By Martin Sigrist
You don’t have to go to a gym in order to exercise. It’s much easier to incorporate “workouts” in to your daily routine.
Here’s a classic example. It helps train balance, mobility and stability. All three are vital to everyday health and all three are essential parts of living lives that are not only long but enjoyed to the full.
It couldn’t be simpler. Whenever you put on a pair of socks do it standing up.
This requires you to lift one leg off the floor and raise it high enough into the air that you can reach down and slip your sock on without falling over.
It’s a full body workout, every major joint in the body has a part to play. It’s single leg so identifies any left/right weaknesses. Even the brain is kept engaged, it will learn to keep you upright despite being in an unstable position, learning that could save you serious injury or worse if you ever stumble by accident.
If you can do this without problems then great, just do it every time from now on.

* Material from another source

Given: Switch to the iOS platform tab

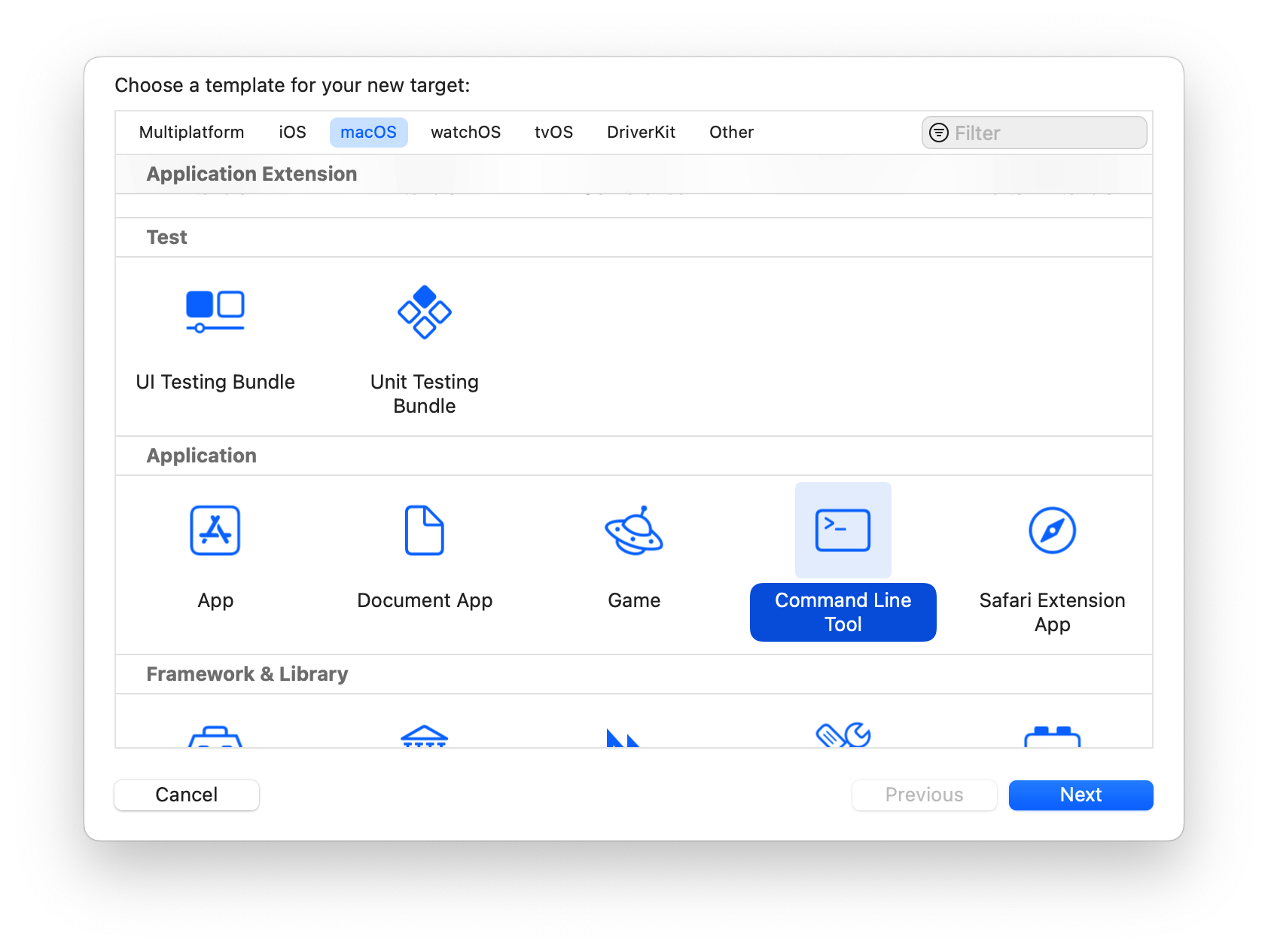Looking at the screenshot, I should point(292,133).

If you struggle but manage try to identify where the main problem lies. It may be balance, it may be hip flexibility, it may be upper body mobility. Whichever, work on them and test your improvement by giving yourself marks out of ten when you put on your socks.

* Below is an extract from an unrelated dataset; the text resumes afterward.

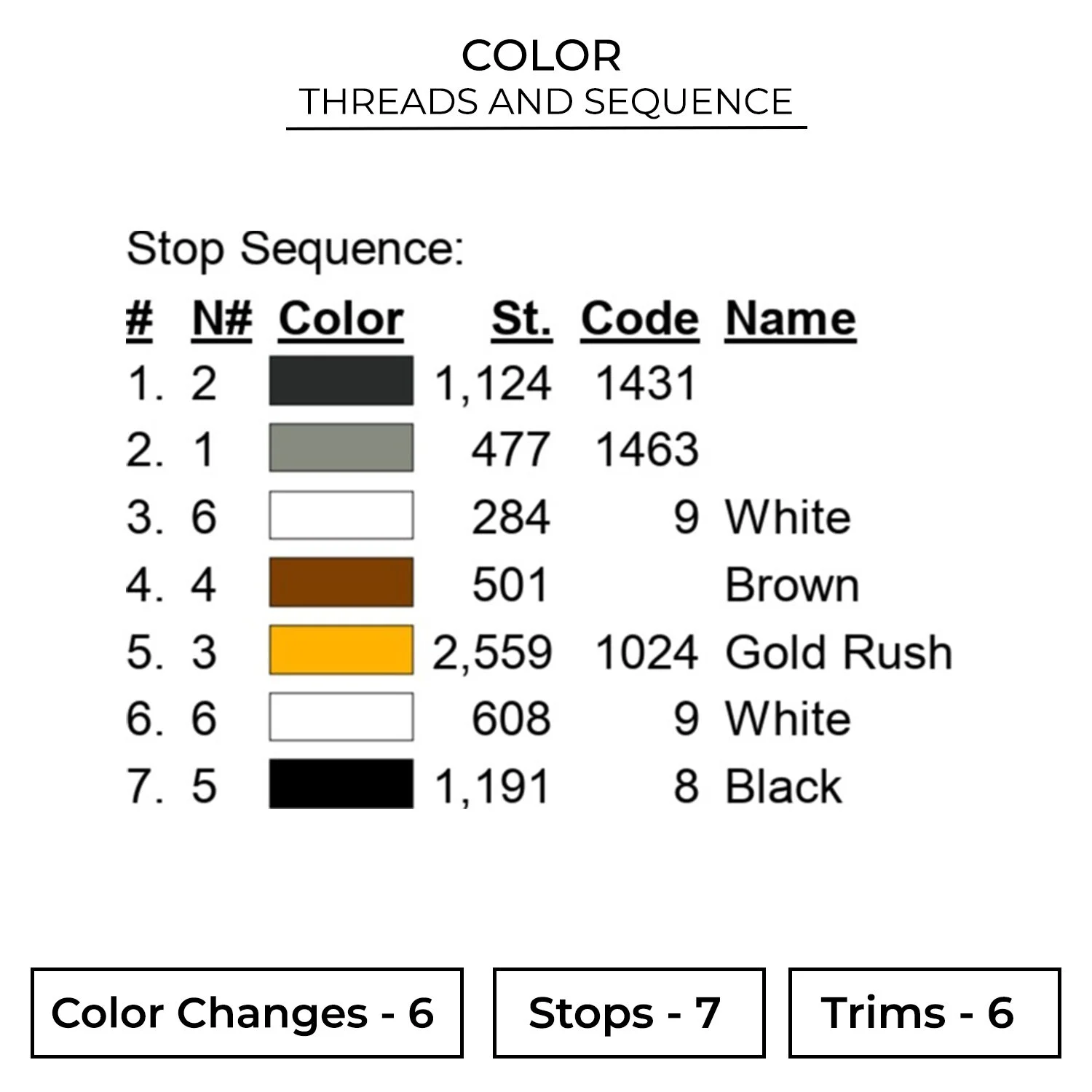This screenshot has height=1092, width=1092.
Task: Click the Stop Sequence label
Action: [295, 249]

If you find it impossible and you do not have a condition that explains why then it may be worth seeking professional help. Apart from fixing a root cause issue that is best sorted out sooner rather than later it will also act as a useful screening test. Anybody who sells their services in the field of strength/conditioning or physiotherapy should understand why what you are asking is important, be able to diagnose the reasons why you cannot manage and prescribe fixes. If they can’t then best look elsewhere. If they can and sort you out then keep their number.
Now among the world’s fittest sexagenarians Martin Sigrist started riding on doctor’s orders in 2005 and had to push his bike up his first hill. Next year he soloed the Tour de France. He has since experienced every form of road cycling from criterium to ultra endurance. His ongoing mission is to use the latest in science and technology to fight a, so far successful, battle against Father Time.